TASK DESCRIPTION =
Using the material below, copy every line where "each" appears.

++++ TASK INPUT

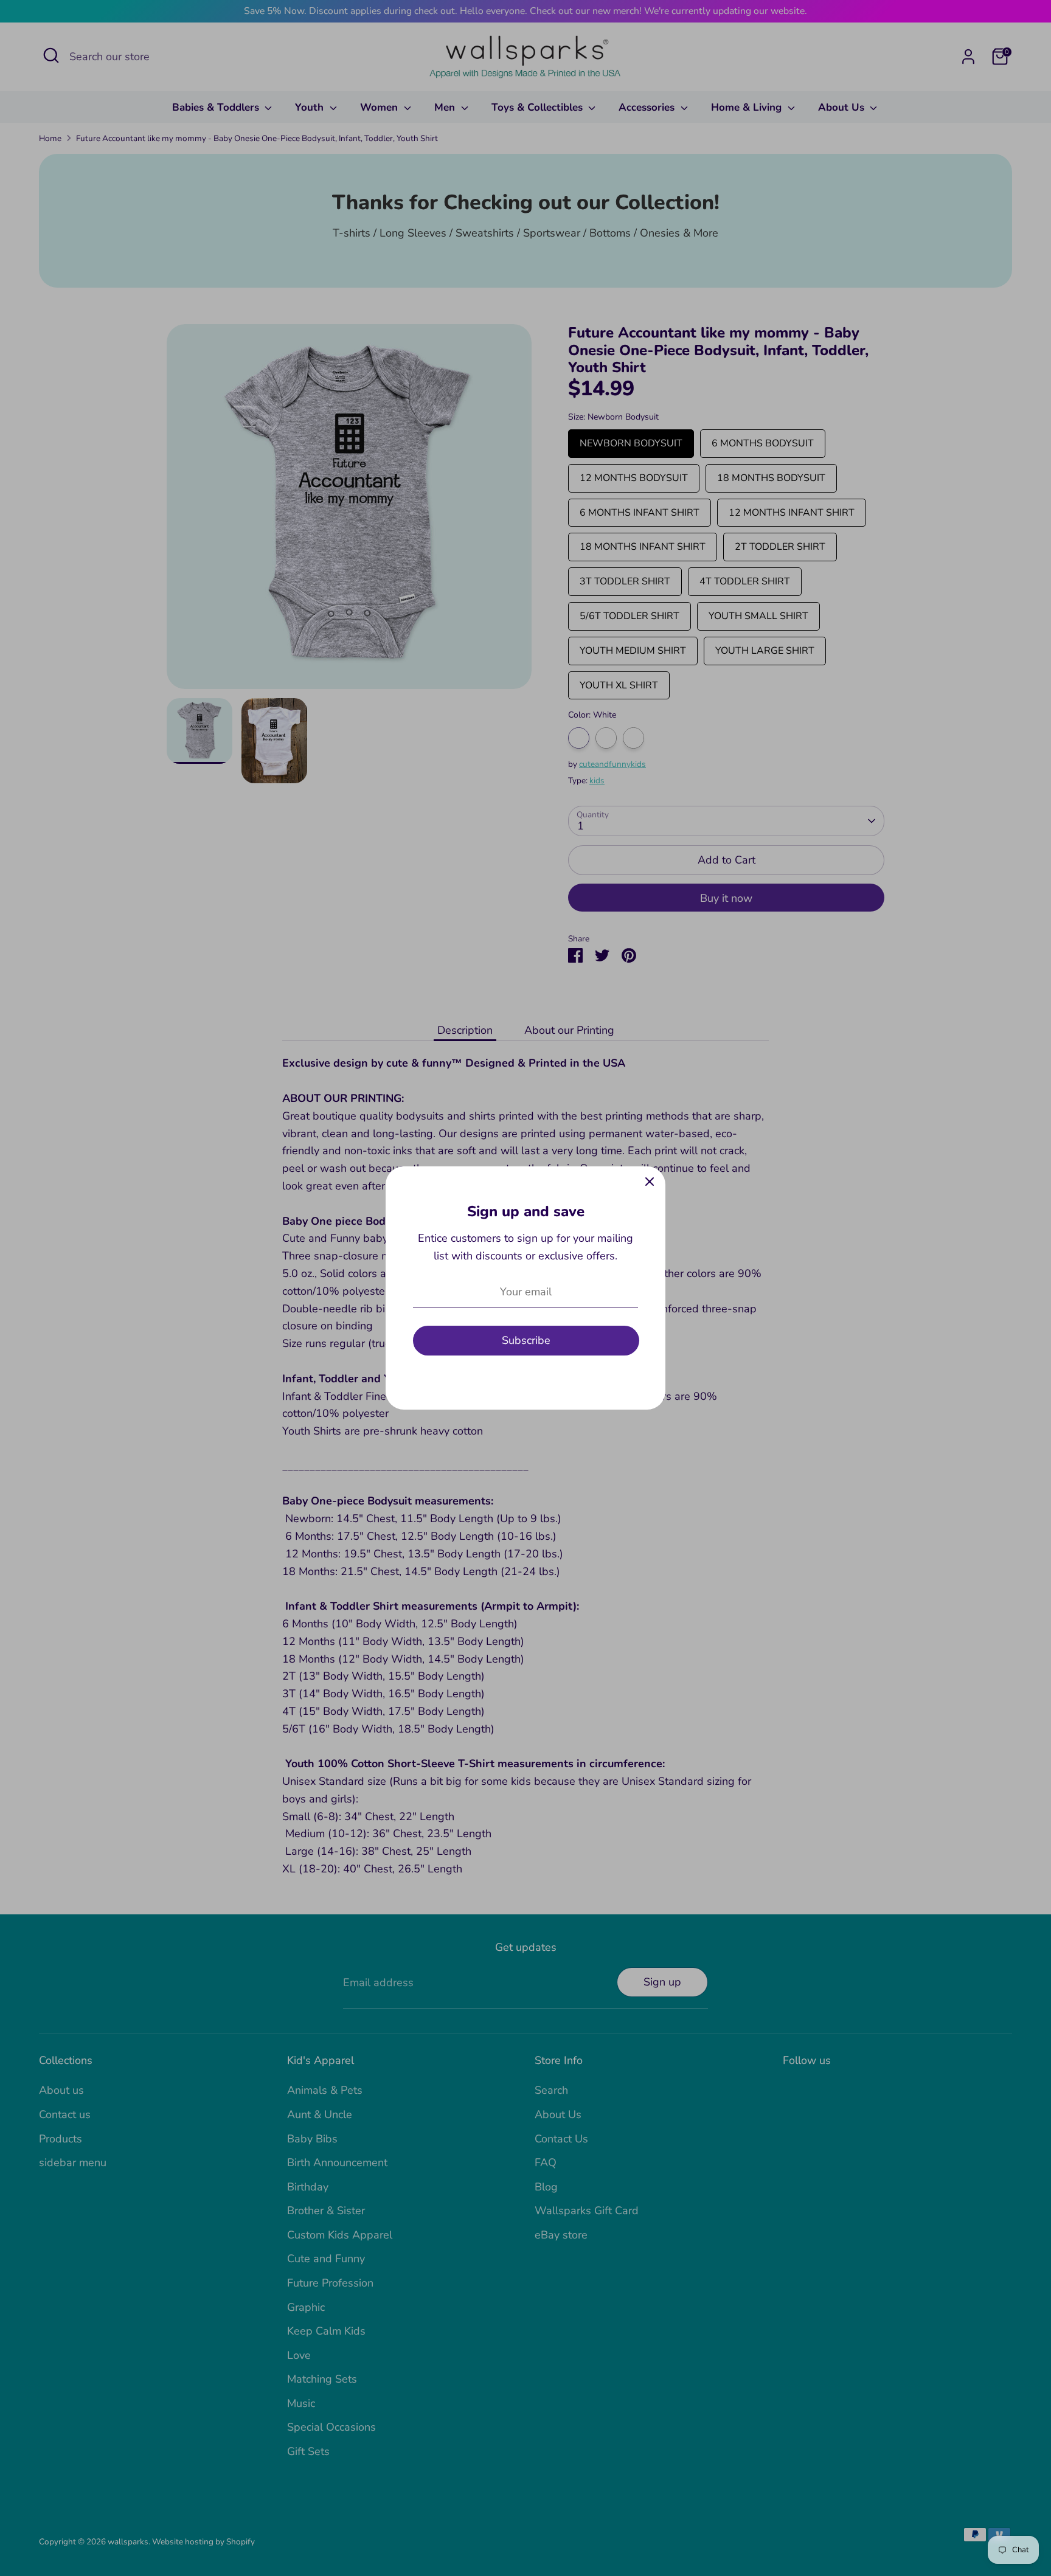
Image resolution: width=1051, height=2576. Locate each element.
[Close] (649, 1182)
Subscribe (526, 1340)
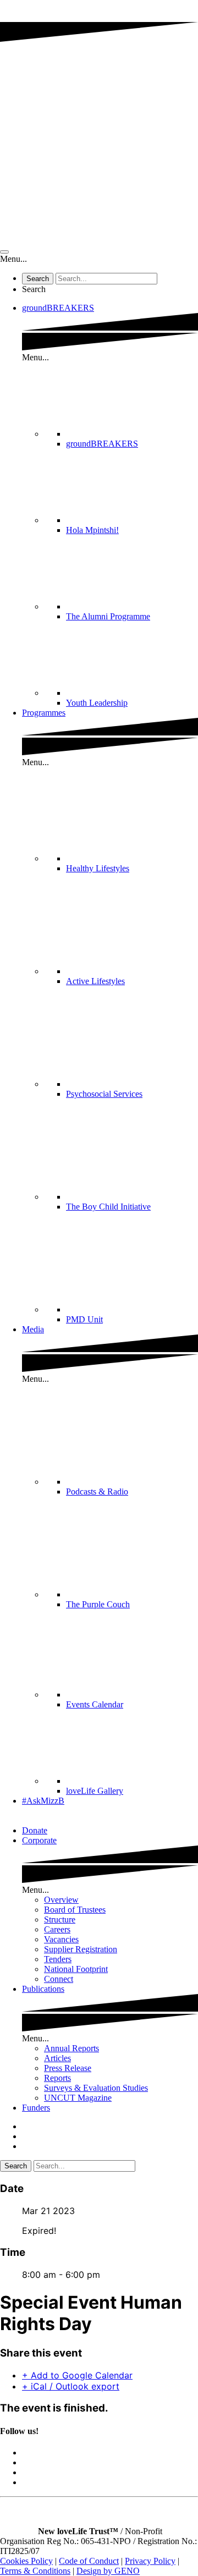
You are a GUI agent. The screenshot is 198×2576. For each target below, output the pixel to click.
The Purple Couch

++++++++

OUTPUT BELOW =
Image resolution: width=1051, height=2576. Locate each element.
You are a GUI agent. The screenshot is 198×2576. For each target below, output the pixel to click.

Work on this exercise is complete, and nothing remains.